▶ Предоставленный отрывок:
□ □ □ □ □

5. После этого длинного теоретического вступления с примерами из русской и мировой классики присмотримся к образцово эзоповскому тексту Искандера — рассказу «Запретный плод». В нем юный герой (= автор-рассказчик в детстве) из мелких чувств доносит отцу-мусульманину на свою сестренку, оскоромившуюся свининой, и отец сурово наказывает его за предательство.
Прозрачный эзоповский смысл рассказа — осуждение советского идеологического доносительства, и в глаза бросаются параллели с «Летним днем», где в центре внимания та же проблема: стучать или не стучать? Сходна и общая эзоповская стратегия: в «Летним днем» советская ситуация перекрашена под тоже тоталитарную, нацистскую, в «Запретном плоде» — под религиозную, мусульманскую. Еще одно сходство — фигура главного героя, человека с творческими, словесническими наклонностями. Сходство не случайное, потому что «словесный» мотив принципиально родственен эзоповскому: ведь суть эзоповства, да и актерства, состоит именно в мастерском обращении со словом, позволяющем одновременно и скрыть, и высказать свои запретные мысли.

□ □ □ □ □

▶ Исходные данные:
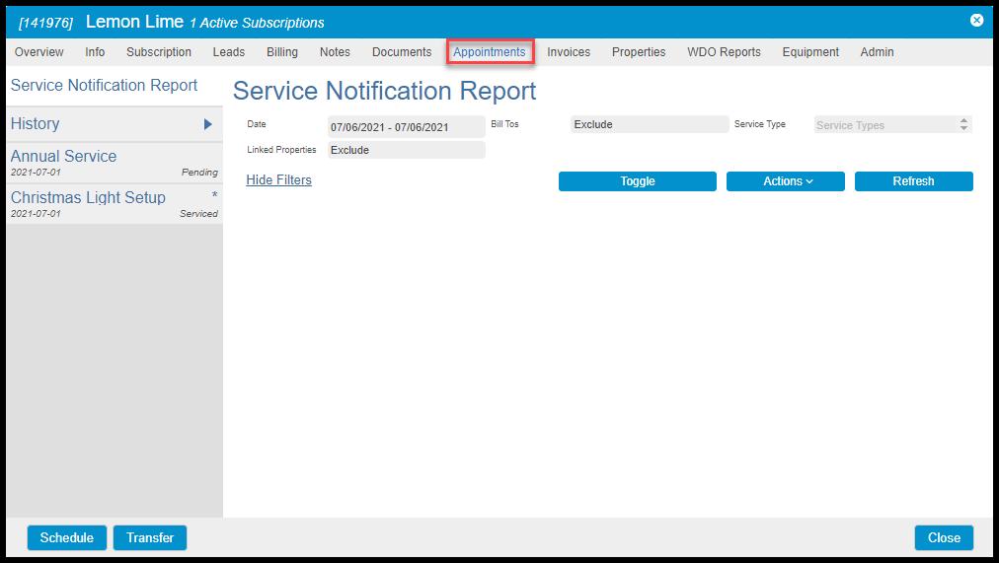999x563 pixels.
Task: Click the Toggle button
Action: pyautogui.click(x=637, y=181)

□ □ □ □ □

▶ Задача:
Выпишите слово в слово часть отрывка о рассказе «Запретный плод»: от слов «Прозрачный эзоповский смысл» до слов «свои запретные мысли.» включительно. Материал никак не связан с отрывком.

▶ Ответ к задаче:
Прозрачный эзоповский смысл рассказа — осуждение советского идеологического доносительства, и в глаза бросаются параллели с «Летним днем», где в центре внимания та же проблема: стучать или не стучать? Сходна и общая эзоповская стратегия: в «Летним днем» советская ситуация перекрашена под тоже тоталитарную, нацистскую, в «Запретном плоде» — под религиозную, мусульманскую. Еще одно сходство — фигура главного героя, человека с творческими, словесническими наклонностями. Сходство не случайное, потому что «словесный» мотив принципиально родственен эзоповскому: ведь суть эзоповства, да и актерства, состоит именно в мастерском обращении со словом, позволяющем одновременно и скрыть, и высказать свои запретные мысли.